Center for Stress Neurobiology
Seema Bhatnagar, PhD, Associate Professor Anesthesiology and Critical Care, at CHOP, is trying to understand why some individuals are vulnerable to the effects of stress and go on to develop stress-related psychiatric disorders such as depression and PTSD while others are resilient to the effects of stress.
To address this goal, the Bhatnagar lab seeks to define the neural circuits that promote fundamental adaptations to repeated stress and to identify the changes in these circuits that either promote resilience or produce vulnerability, using preclinical rodent models.

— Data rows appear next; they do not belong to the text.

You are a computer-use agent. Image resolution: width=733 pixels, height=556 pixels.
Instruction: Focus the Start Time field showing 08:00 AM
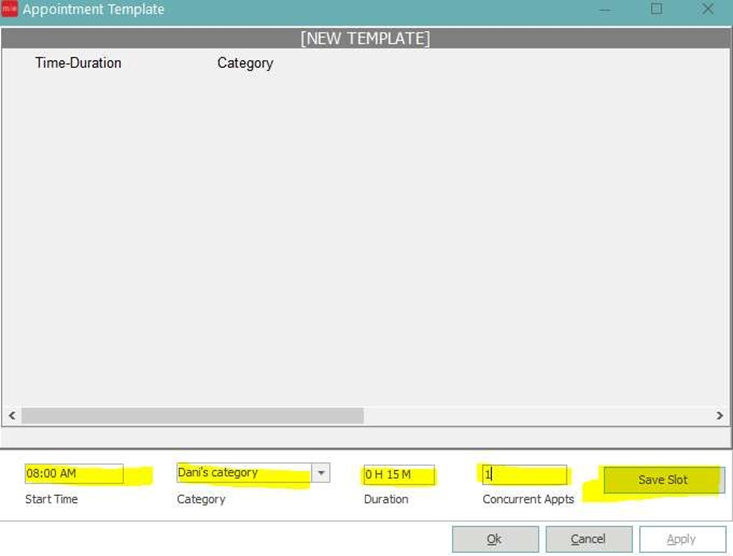(x=74, y=474)
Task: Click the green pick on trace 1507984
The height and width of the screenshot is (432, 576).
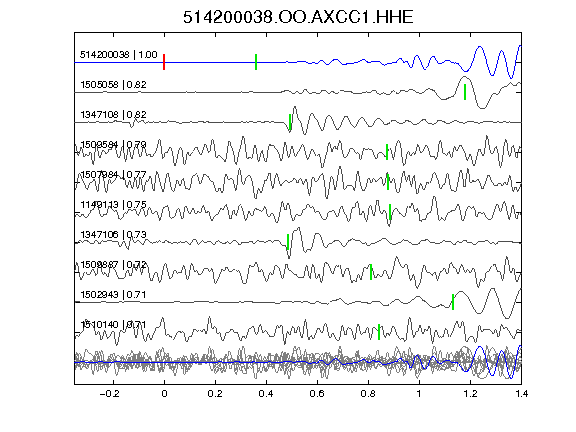Action: 388,182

The program is organized around three programmatic themes:
- defining the neural circuits that regulate adaptations to stress
- identifying the neural substrates underlying individual differences in response to stress
- studying individual differences in the context of biological sex
Seema’s lab uses multidisciplinary techniques in these preclinical studies, from conventional behavioral neuroscience techniques to cutting-edge chemogenetic and virally-mediated tools. This approach has allowed us to effectively dissect the neural circuits mediating adaptations to stress and to identify potential novel targets and biomarkers of vulnerability or resilience to stress.
Collectively, Seema has contributed significantly to the current understanding of how organisms adapt to stress and to the development of avenues to promoting resilience to stress.
Through active, ongoing collaborations, Seema also seeks to translate the results of these preclinical studies to the bedside. The goal of these collaborations is to identify neural targets that can be transformed into novel treatment strategies and to identify readily translatable biomarkers that can predict vulnerability to stress or identify individuals adversely impacted by stress.
Ongoing studies are examining multimodal biomarkers of sleep loss in human subjects, and biomarkers of symptom severity in veterans with PTSD and in active duty marines with traumatic brain injury. Her research program has been funded by NIMH, NSF, DARPA/Department of Defense, NASA and the pharmaceutical industry.